The next filter on our list, the pleated filter, is truly the MVP of the filter world. These filters are rated between 5 and 12. They also have a wide price range. A simple or basic pleated filter can be sold for $5 to $10, while a high-end pleated filter can be $150.
We mentioned that fiberglass filters may need to be changed every month. We can’t say the same for pleated filters. These filters can last up to 6 months.
We recommend changing your air filter at least twice per year. Once in the spring before it’s time to turn on the AC and once in the fall before you start up the furnace.
HEPA (High-Efficiency Particulate Air) filters don’t actually have a MERV rating. The reason being that they are so strong they don’t even register on the MERV scale.
They are made of fiberglass strands that are wound incredibly tight and then pleated. This means HEPA filters can trap up to 99.9% of indoor air contaminates, including viral and bacterial particles.
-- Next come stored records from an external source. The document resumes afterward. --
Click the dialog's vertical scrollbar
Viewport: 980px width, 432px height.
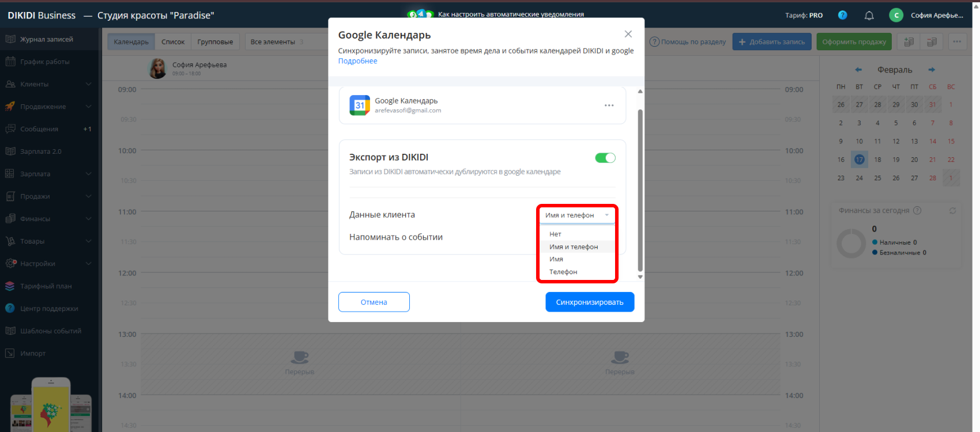point(640,190)
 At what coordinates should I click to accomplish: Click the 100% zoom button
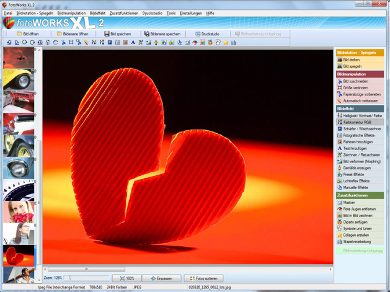coord(127,278)
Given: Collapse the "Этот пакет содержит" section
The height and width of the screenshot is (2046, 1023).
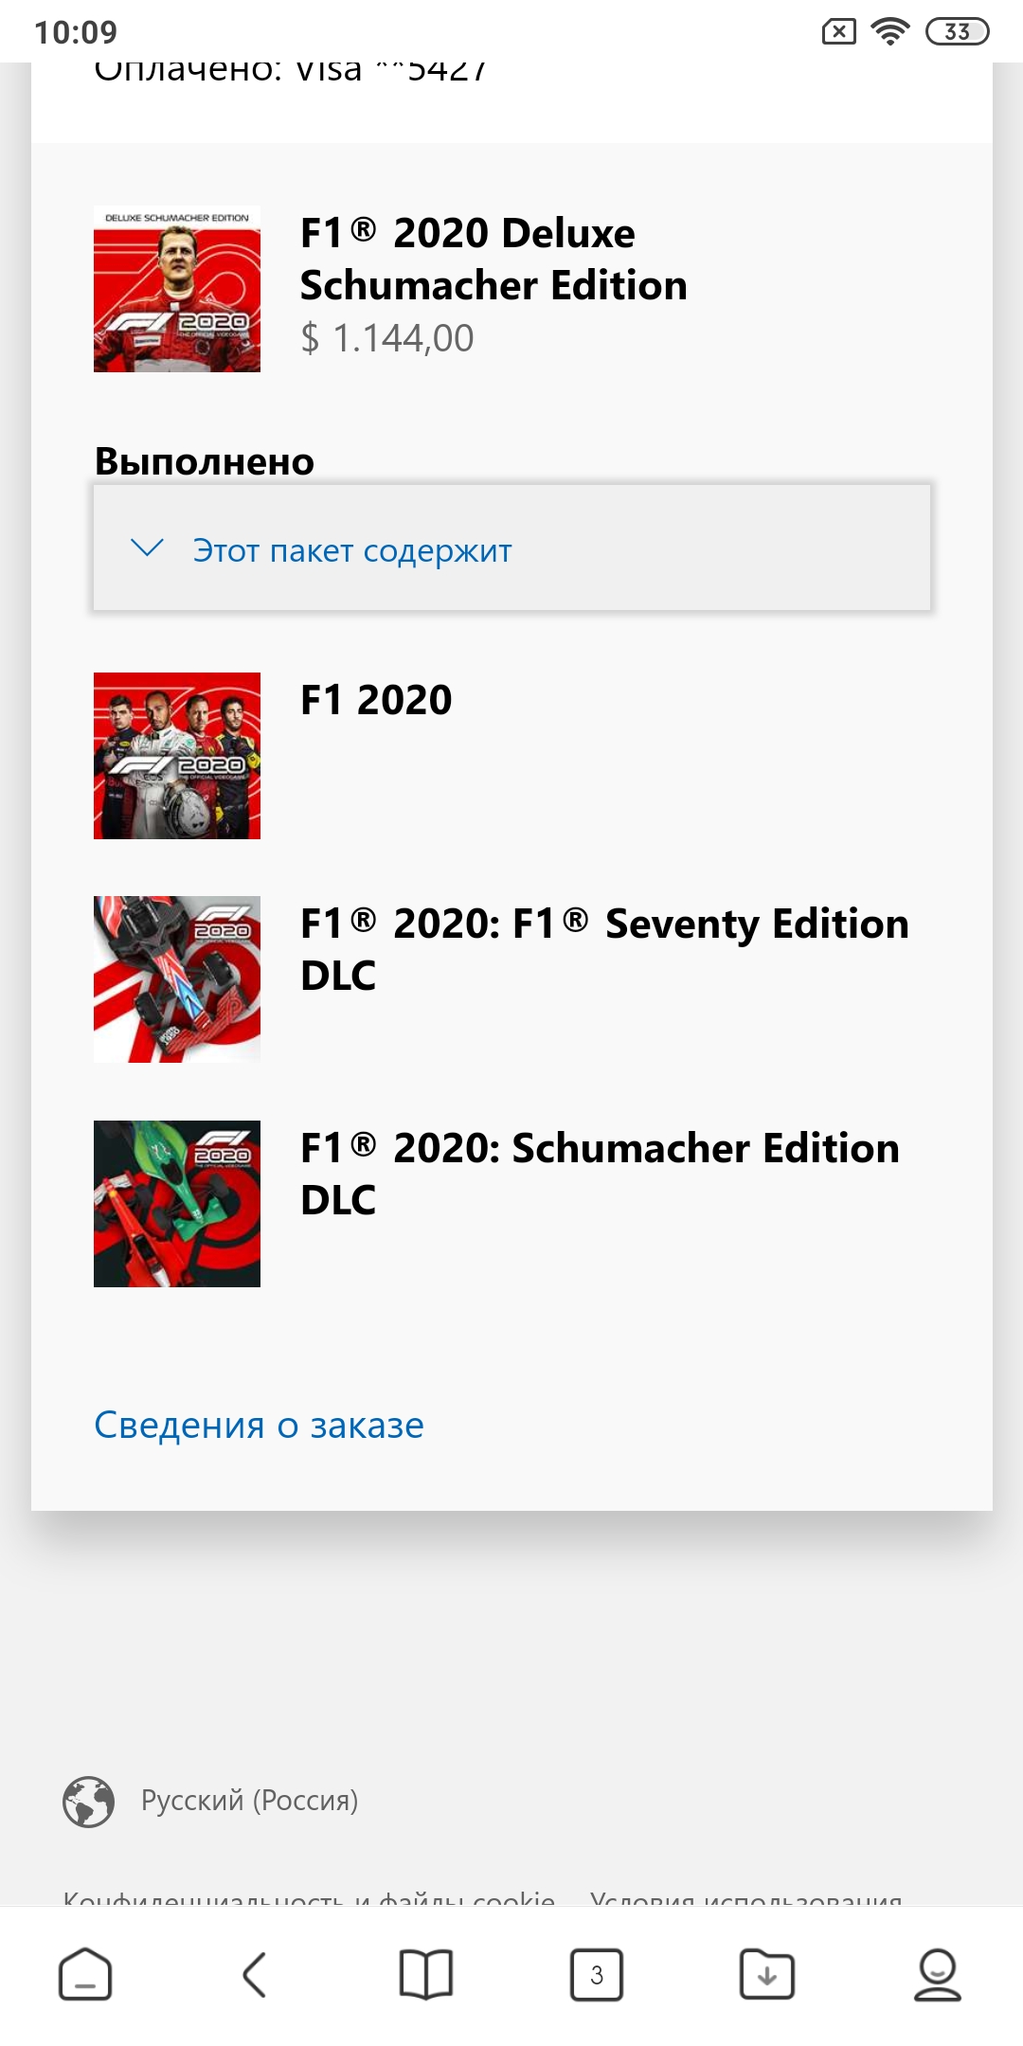Looking at the screenshot, I should point(512,547).
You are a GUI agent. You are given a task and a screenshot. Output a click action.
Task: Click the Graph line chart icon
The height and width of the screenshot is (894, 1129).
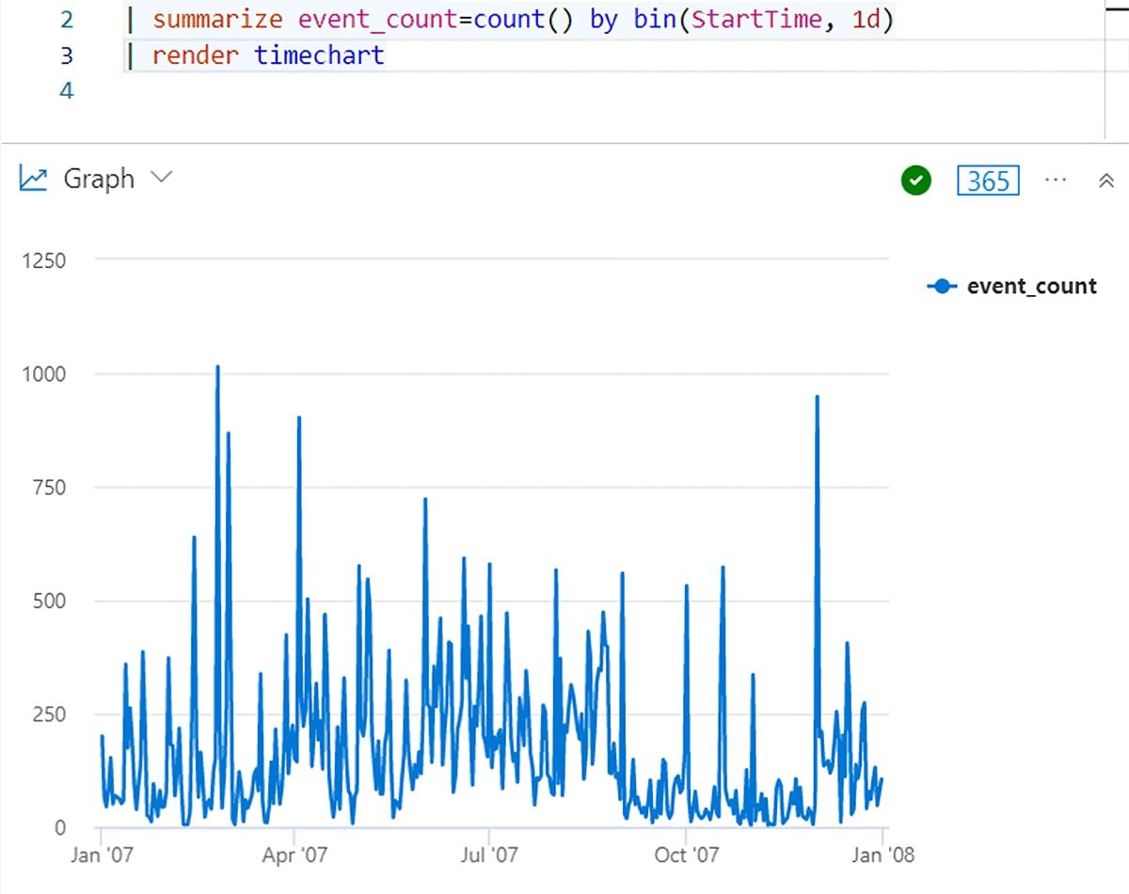[x=34, y=179]
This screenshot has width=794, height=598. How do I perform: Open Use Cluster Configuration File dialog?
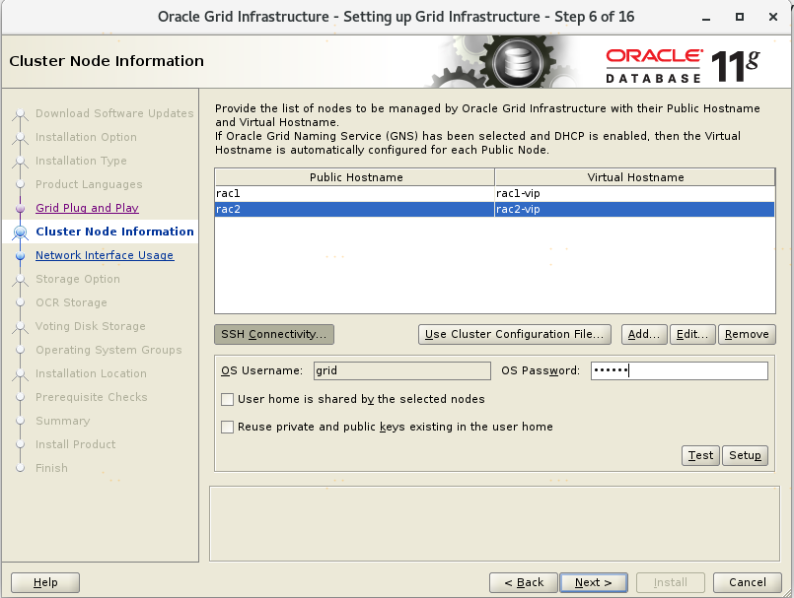coord(515,334)
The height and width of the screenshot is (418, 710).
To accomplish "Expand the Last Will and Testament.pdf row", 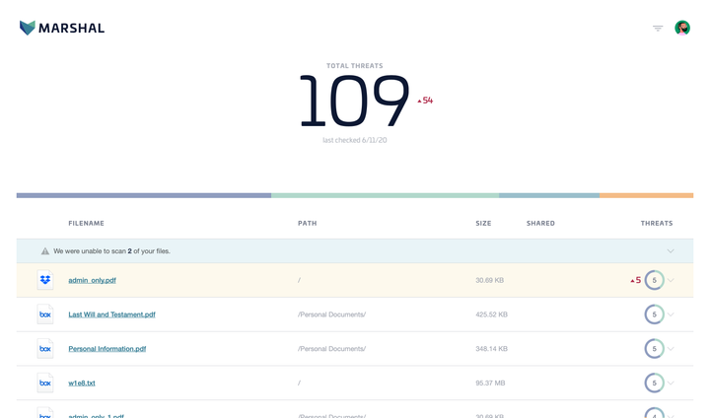I will point(671,314).
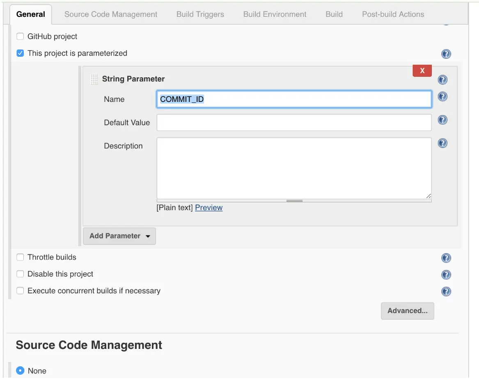Expand the Add Parameter dropdown
The image size is (479, 383).
(x=119, y=236)
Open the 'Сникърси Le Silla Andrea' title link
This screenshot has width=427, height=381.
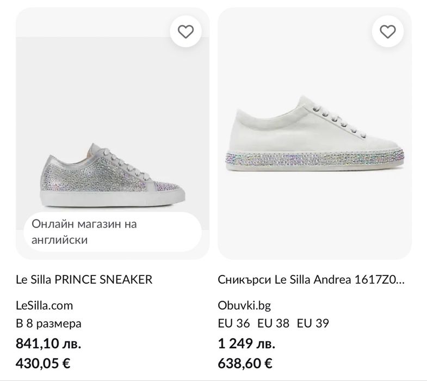click(x=311, y=280)
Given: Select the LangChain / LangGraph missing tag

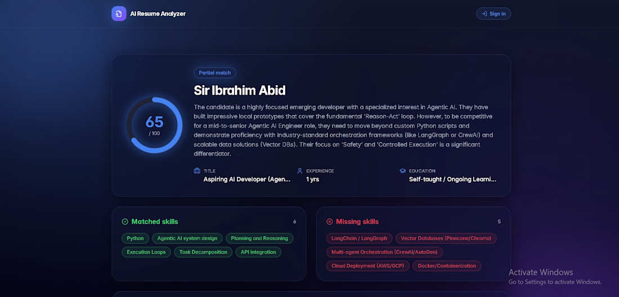Looking at the screenshot, I should point(360,238).
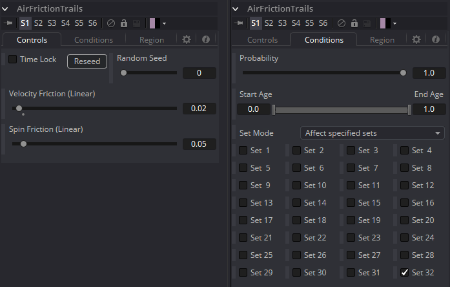Click the pass-through circle icon in left panel
This screenshot has height=287, width=450.
point(111,23)
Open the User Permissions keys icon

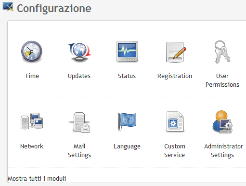(x=222, y=52)
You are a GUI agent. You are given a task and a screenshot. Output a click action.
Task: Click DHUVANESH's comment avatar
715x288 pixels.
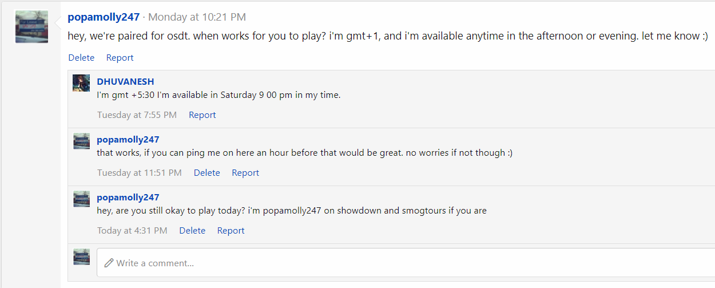81,82
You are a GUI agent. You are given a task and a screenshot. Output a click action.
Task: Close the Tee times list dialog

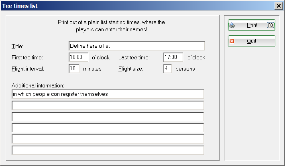point(279,6)
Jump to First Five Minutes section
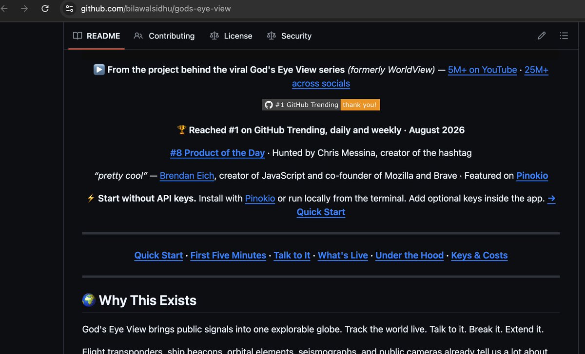Screen dimensions: 585x354 [228, 255]
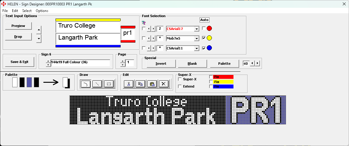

Though HEPA filters are the strongest on the market, it’s important to know that not every home needs a filter this strong. A vast majority of Los Angeles homes would do just fine with a pleated filter. We recommend a HEPA filter in homes where someone has extreme allergies or asthma.
Since HEPA filters are so strong, they can be larger and more expensive than your average filter. This is another reason we don’t recommend them for the average homeowner. Another caveat is that HEPA filters are so big they can’t fit into most normal air filter compartments. If you believe you need a HEPA filter, speak with an HVAC expert.
We see the term “UV filters” used a lot, but it’s inaccurate. The best way to describe this air filtration method is a UV light paired with an HVAC filter.
When the two come together and join forces, your home can have the cleanest air possible. If your HVAC system is too small for a HEPA filter, or HEPA filters are too expensive, we recommend UV lights.
When used for HVAC, UV lights target and essentially “zap” unwanted particles out of the air. This means they essentially band together, become too heavy, and fall out of the treated air being aimed towards your home.
However, you need both a filter and a UV light if you’re doing down this path. The air filter pulls out any large particles while the UV light does the rest of the air “scrubbing.”